BP-TURP is a technique promising good efficacy for large sized glands [2426]. But no previous study discussed the role of BP-TURP on large prostates (>100 g) in the geriatric population. In the current study with BP-TURP, we also had significant improvements in IPSS, PFR, and PVR at the 3rd and 12th postoperative month follow-up. We think that BP-TURP is a safe alternative to SP in patients with large prostates (>100 g) in geriatric population. Our postoperative complications were similar in BP-TURP and SP groups except for high transfusion rate in SP group. All of the three urinary retentions occurred in preoperatively catheterized diabetic patients (all in BP-TURP group), who most probably had insufficient detrusor function due to diabetic neuropathy.

Recently, De Nunzio et al. tried to validate modified version of the Clavien system to assess the complications associated with transurethral resection of the prostate. In this multicenter study, they found that most of the complications were Clavien type I and II. Similar to our study, they also found that TURP (bipolar or monopolar) is a safe procedure with minimal perioperative morbidity. Our complications in this study are reasonable and consistent with the current literature [22, 27].
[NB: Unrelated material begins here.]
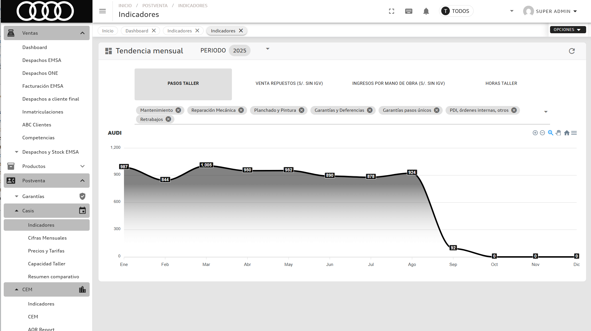Screen dimensions: 591x331
Task: Remove the Mantenimiento filter chip
Action: [x=178, y=110]
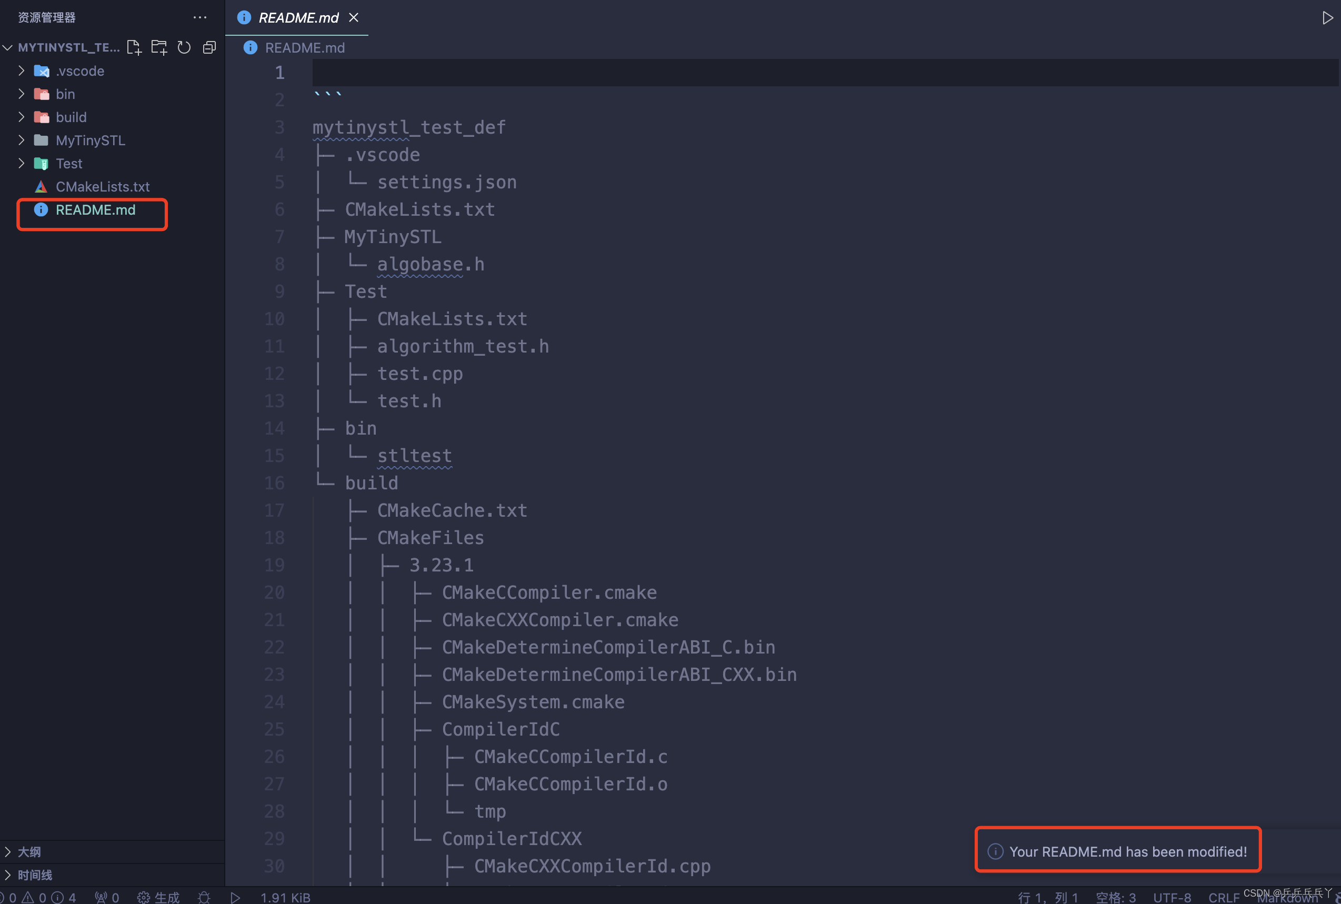Click the status bar launch play icon

pyautogui.click(x=235, y=897)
Early catheter removal (median 3 days), a very short hospitalization and less bleeding in our study (elderly patients with large prostate) render BP-TURP more favorable. Saline utilization in BP-TURP allows longer resection time, which in turn helps removal of as much adenoma as in open prostatectomy. So, in terms of mean resected prostate weight, IPSS and PFR improvements, hospital stay, and bleeding (no reoperation for bleeding in our study), BP-TURP is more favorable than SP.
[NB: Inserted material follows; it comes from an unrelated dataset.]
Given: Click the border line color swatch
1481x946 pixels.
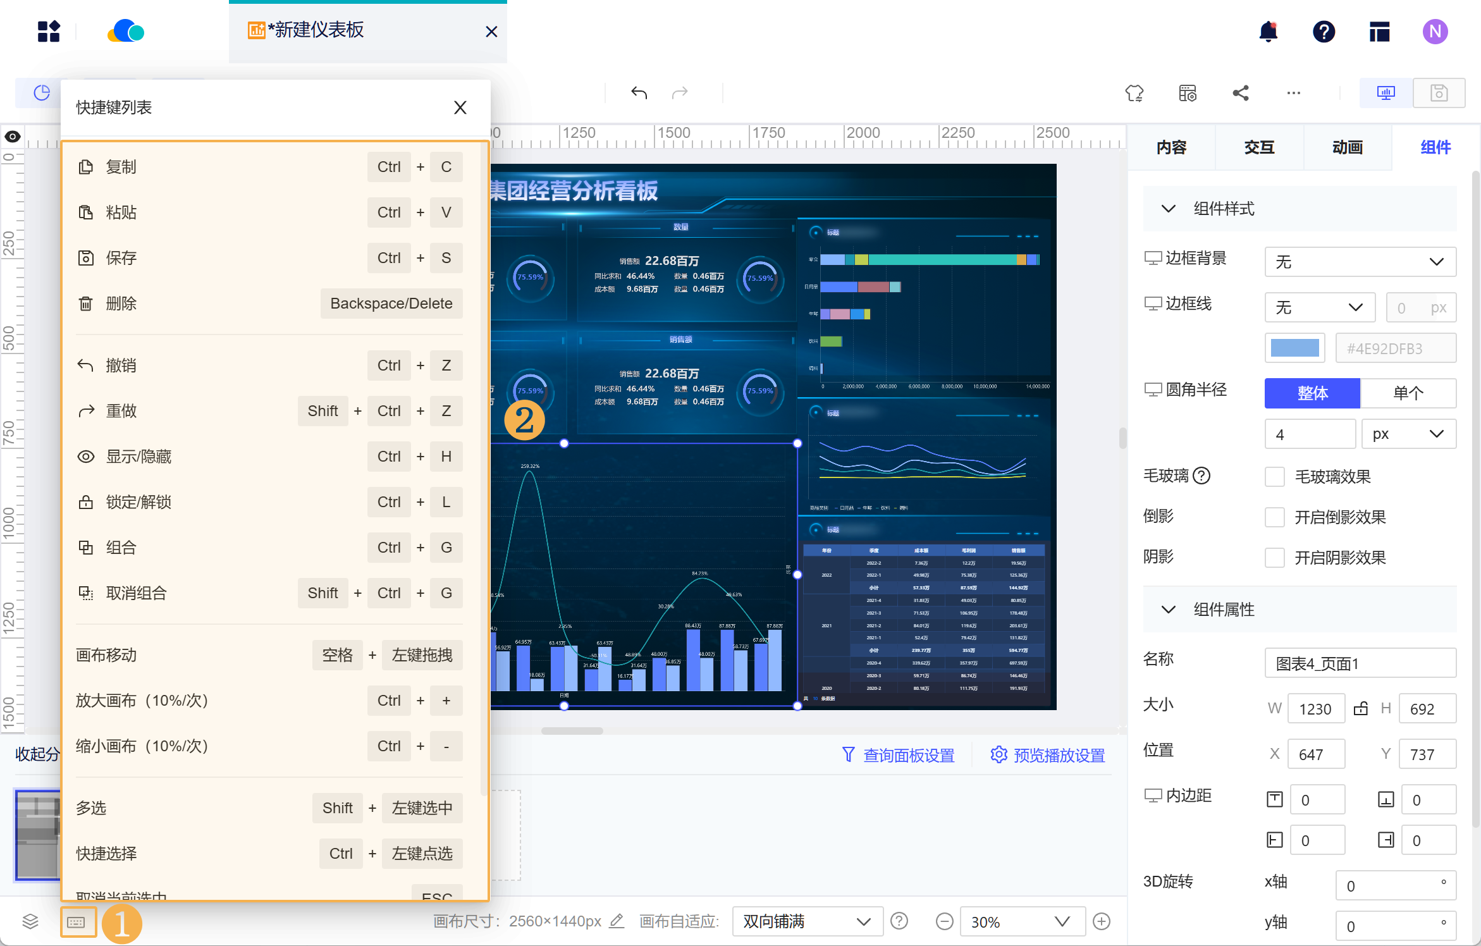Looking at the screenshot, I should click(x=1294, y=348).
In our study, IIEF-5 was used for the assessment of sexual function and IIEF-5 score over 22 was considered adequate in terms of erectile function. The presence of retrograde ejaculation, on the other hand, was directly asked to the patient. Erectile dysfunction occurs in 3–5 % of patients undergoing an open prostatectomy, and it is more common in older men [28]. The incidence of erectile dysfunction after plasmakinetic energy usage for the prostate was reported as 10 % [29]. In a recent study for plasmakinetic energy, none of the patients who were preoperatively potent developed erectile dysfunction and some of the patients with some degree of erectile dysfunction preoperatively reported normal after operation [30]. Bipolar systems require less energy for resection, and electric current does not affect the periprostatic tissue to stimulate or damage the surrounding nerves [31]. Also, bloodless resection helps the operator identify and avoid injury to nearby important structures [32]. As shown in our study, both groups seemed to produce the same erectile function rate in preoperative and postoperative 12th month evaluation, although slight decrease was seen in postoperative 3rd month. Another sexual dysfunction is retrograde ejaculation, and it occurs in 80–90 % of patients after SP (1). In a recently performed prospective study, the retrograde ejaculation after plasmakinetic usage was reported in 59 % of the patients [32]. In our study groups, among the patients with normal preoperative erectile function, 31 (81.5 %) in SP group and 32 (65.3 %) in BP-TURP group had retrograde ejaculation and this is consistent with the literature.

Our findings suggest that BP-TURP is a safe and highly effective treatment modality for BPE in geriatric patients (>65) with prostate glands over 100 g. Although our study is the first trial evaluating BP-TURP in oversize prostates in geriatric patients, it has some limitations. Limitations of our study are non-randomized retrospective nature and the relatively short postoperative follow-up period.

Conclusion

BP-TURP is a safe and highly effective treatment modality for BPE in the geriatric patients with prostate glands over 100 g. Larger studies with longer follow-up are needed in order to confirm our findings.